_Text segment_:
•••••

These concepts were popularized in the 2000s by Michael Lewis’ book Moneyball (2003) which was adapted as a movie in 2011. Lewis’ book draws frequently from ideas formulated by Bill James, who is credited with beginning the interest in baseball statistics and analysis with his annual publication started in 1977 (Lewis 2003).
I have been a Phillies fan for my entire life, however they are historically not a very good team. They have more losses than any franchise in major league baseball history and are one of only five teams to have reached the 10,000 loss benchmark. The others are the Atlanta Braves, Chicago Cubs, Pittsburgh Pirates, and Cincinnati Reds (“Top 10 MLB Teams with the Most Overall Losses”). Philadelphia seems to be in need of a rebuilding. The Phillies currently have the worst record in Major League Baseball and are (as of 7/21/2017) 24 1/2 games back in the NL East.
The data I have drawn from come mainly from two online sources. Spotrac.com provides salary information along with basic performance statistics for all MLB players. These data will help determine a collective value that can be placed on player productivity. I would also like to bring in an advanced metric of player performance called “Wins Above Replacement” or WAR for my final analysis. WAR data will be drawn from ESPN’s website.

•••••

_Data supplied_:

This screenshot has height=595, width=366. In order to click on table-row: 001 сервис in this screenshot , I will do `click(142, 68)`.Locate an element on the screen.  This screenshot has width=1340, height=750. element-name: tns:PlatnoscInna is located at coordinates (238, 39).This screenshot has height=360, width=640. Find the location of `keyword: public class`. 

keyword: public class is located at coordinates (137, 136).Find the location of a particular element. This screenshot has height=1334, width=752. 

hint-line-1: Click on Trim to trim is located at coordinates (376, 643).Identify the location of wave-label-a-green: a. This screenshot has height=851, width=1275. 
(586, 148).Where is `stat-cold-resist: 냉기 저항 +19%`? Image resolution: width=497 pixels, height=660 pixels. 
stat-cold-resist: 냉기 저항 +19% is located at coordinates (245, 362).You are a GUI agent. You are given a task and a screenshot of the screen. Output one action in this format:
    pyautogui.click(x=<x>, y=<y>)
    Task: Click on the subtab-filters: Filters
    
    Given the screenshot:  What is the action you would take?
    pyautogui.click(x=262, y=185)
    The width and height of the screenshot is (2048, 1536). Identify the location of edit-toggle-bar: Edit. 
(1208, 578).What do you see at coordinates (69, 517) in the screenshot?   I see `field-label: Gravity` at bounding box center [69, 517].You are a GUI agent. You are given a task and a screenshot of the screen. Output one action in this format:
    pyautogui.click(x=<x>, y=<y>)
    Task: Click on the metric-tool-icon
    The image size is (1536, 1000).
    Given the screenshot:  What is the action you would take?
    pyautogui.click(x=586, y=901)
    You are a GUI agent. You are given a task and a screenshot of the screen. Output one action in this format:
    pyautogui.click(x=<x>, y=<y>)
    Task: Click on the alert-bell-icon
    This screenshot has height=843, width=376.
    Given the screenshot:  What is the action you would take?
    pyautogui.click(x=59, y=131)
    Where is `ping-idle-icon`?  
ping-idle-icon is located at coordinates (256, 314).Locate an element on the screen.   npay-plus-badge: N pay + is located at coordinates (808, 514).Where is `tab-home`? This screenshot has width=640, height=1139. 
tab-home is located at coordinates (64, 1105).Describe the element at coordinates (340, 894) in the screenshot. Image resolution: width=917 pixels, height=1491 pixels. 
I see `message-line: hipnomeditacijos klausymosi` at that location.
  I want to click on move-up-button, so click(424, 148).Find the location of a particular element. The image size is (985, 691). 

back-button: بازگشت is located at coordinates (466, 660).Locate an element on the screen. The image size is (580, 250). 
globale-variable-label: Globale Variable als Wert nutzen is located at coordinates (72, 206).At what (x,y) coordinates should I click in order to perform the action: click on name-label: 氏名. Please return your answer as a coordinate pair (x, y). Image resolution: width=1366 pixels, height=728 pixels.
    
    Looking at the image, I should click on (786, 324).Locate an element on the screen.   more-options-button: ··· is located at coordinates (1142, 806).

•••••

_Exercise prompt_:
Name every team that the baseball text above says has reached the 10,000 loss benchmark.

_Solution to the problem_:
Phillies, Atlanta Braves, Chicago Cubs, Pittsburgh Pirates, Cincinnati Reds